───── Record extracts ─────
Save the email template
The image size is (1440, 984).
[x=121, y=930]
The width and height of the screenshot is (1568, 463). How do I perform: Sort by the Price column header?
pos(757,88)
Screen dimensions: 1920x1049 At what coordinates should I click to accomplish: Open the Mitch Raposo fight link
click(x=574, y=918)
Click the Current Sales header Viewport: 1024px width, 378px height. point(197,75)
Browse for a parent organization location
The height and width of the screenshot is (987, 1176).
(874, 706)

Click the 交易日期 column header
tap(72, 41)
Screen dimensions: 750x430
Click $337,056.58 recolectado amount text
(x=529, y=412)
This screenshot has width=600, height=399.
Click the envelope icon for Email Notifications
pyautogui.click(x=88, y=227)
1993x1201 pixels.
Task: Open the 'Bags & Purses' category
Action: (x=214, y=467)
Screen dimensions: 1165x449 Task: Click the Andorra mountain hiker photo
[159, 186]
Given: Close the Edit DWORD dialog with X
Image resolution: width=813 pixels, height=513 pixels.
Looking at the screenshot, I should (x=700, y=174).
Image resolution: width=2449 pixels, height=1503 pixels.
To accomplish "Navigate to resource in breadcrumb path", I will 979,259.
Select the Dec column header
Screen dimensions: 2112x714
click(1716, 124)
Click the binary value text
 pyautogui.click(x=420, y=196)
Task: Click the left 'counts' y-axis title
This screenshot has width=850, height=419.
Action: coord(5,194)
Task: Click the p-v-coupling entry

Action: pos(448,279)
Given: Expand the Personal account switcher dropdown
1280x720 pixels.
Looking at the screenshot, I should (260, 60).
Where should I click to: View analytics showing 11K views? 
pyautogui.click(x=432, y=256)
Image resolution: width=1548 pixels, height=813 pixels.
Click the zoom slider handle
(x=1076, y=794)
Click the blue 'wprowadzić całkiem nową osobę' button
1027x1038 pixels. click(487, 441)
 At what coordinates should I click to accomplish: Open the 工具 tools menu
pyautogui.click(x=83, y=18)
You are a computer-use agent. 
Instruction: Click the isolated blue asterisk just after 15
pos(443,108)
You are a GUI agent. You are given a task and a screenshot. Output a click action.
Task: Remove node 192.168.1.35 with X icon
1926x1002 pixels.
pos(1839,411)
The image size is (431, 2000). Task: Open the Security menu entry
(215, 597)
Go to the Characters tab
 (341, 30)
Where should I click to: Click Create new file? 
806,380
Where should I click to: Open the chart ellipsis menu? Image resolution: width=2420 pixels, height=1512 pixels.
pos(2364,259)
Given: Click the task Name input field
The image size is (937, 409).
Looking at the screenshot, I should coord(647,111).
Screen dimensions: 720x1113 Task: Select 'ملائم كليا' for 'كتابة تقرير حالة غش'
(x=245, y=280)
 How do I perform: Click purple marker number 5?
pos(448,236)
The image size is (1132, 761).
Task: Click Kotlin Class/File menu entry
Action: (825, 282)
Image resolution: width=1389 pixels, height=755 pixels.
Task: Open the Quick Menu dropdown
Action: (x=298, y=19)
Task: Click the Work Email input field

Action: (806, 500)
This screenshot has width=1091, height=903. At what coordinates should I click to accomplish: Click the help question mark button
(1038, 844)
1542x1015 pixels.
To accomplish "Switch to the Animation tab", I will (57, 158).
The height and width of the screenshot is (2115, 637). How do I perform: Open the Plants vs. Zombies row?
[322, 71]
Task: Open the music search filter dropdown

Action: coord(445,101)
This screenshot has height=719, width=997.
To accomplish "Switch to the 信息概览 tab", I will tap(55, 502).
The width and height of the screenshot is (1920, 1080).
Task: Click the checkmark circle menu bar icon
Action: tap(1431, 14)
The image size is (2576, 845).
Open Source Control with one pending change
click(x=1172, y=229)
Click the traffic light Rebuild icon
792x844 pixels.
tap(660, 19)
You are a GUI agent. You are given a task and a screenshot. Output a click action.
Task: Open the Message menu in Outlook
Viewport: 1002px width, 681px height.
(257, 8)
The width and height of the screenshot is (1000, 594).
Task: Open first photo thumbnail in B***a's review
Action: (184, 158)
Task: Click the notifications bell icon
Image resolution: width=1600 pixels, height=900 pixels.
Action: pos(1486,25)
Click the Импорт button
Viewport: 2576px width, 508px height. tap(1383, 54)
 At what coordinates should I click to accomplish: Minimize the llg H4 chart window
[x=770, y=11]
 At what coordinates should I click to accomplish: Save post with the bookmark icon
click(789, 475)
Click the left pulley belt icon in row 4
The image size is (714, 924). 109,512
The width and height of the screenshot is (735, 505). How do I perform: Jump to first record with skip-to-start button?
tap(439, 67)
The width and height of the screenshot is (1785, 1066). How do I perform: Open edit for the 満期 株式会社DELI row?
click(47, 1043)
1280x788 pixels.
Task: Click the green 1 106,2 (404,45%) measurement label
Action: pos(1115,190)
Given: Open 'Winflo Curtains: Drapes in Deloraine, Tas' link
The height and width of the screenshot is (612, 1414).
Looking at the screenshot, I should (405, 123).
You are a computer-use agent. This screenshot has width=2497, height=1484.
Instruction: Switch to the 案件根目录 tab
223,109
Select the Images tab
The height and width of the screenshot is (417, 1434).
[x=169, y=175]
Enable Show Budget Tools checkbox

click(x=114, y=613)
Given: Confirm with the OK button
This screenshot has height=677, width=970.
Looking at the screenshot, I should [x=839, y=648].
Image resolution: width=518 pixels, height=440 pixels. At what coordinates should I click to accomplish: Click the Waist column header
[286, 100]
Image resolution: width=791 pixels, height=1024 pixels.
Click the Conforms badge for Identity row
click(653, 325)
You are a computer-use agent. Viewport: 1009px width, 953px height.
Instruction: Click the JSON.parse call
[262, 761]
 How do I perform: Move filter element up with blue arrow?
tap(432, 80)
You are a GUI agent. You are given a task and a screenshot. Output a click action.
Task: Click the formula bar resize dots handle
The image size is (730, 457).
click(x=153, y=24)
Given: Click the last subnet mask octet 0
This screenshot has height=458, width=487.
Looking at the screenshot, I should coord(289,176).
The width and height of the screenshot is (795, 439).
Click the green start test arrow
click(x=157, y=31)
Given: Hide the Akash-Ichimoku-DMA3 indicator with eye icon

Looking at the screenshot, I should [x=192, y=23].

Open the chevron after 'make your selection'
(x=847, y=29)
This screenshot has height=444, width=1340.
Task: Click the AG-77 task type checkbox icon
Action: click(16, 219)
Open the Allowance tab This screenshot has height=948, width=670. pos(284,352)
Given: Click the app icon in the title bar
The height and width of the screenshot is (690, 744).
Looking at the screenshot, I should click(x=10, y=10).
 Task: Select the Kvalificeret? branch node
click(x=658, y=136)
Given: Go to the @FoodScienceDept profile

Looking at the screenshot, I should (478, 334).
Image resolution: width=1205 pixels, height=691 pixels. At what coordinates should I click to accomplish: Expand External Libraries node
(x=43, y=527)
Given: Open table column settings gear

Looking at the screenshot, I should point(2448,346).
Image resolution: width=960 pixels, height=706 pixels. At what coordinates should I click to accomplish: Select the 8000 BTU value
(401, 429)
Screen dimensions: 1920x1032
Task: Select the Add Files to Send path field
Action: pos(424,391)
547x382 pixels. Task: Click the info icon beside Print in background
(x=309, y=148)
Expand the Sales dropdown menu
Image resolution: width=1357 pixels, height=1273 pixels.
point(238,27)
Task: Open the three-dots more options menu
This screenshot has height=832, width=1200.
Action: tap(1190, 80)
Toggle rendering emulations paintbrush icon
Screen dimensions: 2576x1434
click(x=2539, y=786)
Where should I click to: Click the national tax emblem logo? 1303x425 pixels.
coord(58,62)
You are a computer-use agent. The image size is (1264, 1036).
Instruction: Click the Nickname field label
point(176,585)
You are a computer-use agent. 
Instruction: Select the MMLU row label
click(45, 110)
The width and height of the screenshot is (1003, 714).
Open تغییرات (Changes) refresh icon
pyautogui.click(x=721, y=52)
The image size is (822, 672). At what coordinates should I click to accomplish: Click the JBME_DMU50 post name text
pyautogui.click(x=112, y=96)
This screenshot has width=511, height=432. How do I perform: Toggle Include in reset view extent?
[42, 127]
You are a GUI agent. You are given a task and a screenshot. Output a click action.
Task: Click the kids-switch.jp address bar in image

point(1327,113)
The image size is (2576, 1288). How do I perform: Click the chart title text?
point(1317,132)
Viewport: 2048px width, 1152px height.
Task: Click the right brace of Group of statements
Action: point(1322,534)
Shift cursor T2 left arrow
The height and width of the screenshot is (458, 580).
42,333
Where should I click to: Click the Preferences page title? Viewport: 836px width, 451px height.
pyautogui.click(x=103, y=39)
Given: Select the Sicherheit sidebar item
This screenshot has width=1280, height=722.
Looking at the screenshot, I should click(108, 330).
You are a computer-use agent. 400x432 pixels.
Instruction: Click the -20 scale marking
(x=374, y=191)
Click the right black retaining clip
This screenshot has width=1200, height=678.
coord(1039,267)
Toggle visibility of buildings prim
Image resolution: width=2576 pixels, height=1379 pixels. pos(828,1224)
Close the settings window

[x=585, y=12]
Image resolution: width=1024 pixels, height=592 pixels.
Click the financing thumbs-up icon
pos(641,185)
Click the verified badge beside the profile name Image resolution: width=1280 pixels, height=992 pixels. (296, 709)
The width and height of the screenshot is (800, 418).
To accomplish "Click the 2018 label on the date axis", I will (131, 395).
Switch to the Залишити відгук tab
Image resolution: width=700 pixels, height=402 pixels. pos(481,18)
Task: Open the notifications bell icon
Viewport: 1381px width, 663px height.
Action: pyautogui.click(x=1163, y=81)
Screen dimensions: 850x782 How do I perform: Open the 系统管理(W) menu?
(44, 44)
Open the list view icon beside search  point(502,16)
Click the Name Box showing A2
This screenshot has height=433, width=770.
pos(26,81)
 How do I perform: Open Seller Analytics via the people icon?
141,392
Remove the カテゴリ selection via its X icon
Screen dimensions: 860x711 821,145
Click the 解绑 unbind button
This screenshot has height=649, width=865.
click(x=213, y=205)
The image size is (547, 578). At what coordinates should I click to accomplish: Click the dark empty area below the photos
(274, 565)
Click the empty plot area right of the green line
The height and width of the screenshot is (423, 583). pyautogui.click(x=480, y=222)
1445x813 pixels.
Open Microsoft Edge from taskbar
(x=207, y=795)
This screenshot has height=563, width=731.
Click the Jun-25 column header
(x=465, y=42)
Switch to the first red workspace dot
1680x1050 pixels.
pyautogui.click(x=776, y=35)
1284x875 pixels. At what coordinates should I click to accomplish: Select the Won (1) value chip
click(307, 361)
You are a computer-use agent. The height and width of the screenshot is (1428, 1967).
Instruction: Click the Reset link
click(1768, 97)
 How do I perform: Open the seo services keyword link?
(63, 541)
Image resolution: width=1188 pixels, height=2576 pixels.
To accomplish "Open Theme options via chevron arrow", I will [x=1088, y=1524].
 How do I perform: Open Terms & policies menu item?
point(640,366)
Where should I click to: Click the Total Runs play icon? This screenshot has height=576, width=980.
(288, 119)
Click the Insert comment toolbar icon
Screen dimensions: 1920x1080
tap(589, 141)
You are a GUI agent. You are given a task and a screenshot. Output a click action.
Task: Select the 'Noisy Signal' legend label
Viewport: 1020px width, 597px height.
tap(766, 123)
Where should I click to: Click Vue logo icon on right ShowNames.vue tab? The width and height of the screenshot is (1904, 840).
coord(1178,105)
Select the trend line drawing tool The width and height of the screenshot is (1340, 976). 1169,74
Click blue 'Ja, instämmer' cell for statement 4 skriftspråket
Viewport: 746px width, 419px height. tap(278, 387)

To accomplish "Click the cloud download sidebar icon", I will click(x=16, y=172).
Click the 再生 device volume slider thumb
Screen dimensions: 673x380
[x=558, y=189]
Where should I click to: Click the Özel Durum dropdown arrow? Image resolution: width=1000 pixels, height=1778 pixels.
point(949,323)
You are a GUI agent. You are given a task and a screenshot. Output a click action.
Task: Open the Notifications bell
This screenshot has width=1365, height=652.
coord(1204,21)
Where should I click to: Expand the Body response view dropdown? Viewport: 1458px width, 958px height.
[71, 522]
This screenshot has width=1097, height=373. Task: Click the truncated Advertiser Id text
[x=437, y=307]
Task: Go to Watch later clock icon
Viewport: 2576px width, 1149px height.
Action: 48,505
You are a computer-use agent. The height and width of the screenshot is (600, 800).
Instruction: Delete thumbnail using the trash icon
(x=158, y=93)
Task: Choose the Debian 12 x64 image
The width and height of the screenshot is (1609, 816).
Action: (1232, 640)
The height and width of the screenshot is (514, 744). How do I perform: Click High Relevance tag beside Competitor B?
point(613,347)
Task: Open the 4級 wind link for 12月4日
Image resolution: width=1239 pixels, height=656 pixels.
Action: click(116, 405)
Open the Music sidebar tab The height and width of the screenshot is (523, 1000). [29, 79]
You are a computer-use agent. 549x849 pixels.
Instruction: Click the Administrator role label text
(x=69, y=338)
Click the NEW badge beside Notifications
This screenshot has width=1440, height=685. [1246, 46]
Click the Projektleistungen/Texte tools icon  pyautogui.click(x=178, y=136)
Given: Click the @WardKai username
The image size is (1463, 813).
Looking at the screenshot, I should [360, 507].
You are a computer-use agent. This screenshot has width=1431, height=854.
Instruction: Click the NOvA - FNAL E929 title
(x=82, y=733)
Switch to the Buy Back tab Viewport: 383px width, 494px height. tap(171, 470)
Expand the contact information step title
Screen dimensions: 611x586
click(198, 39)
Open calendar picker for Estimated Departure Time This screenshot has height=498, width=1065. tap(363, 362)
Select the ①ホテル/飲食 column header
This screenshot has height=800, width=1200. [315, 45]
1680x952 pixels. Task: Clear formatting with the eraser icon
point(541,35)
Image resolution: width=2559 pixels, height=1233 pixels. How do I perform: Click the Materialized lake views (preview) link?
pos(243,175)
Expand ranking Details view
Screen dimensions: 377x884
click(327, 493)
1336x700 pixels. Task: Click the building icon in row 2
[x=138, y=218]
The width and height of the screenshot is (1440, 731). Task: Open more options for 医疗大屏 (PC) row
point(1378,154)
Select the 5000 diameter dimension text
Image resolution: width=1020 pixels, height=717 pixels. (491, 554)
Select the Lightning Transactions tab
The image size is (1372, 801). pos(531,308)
─────
*Task*. Reproduce the material verbatim from its first line through the line containing "Action: coord(5,194)", including both.

*Written reply*.
Save the email template
The image size is (1440, 984).
[x=121, y=930]
The width and height of the screenshot is (1568, 463). How do I perform: Sort by the Price column header?
pos(757,88)
Screen dimensions: 1920x1049 At what coordinates should I click to accomplish: Open the Mitch Raposo fight link
click(x=574, y=918)
Click the Current Sales header Viewport: 1024px width, 378px height. point(197,75)
Browse for a parent organization location
The height and width of the screenshot is (987, 1176).
(874, 706)

Click the 交易日期 column header
tap(72, 41)
Screen dimensions: 750x430
Click $337,056.58 recolectado amount text
(x=529, y=412)
This screenshot has width=600, height=399.
Click the envelope icon for Email Notifications
pyautogui.click(x=88, y=227)
1993x1201 pixels.
Task: Open the 'Bags & Purses' category
Action: (x=214, y=467)
Screen dimensions: 1165x449 Task: Click the Andorra mountain hiker photo
[159, 186]
Given: Close the Edit DWORD dialog with X
Image resolution: width=813 pixels, height=513 pixels.
Looking at the screenshot, I should (x=700, y=174).
Image resolution: width=2449 pixels, height=1503 pixels.
To accomplish "Navigate to resource in breadcrumb path", I will 979,259.
Select the Dec column header
Screen dimensions: 2112x714
click(1716, 124)
Click the binary value text
 pyautogui.click(x=420, y=196)
Task: Click the left 'counts' y-axis title
This screenshot has width=850, height=419.
Action: coord(5,194)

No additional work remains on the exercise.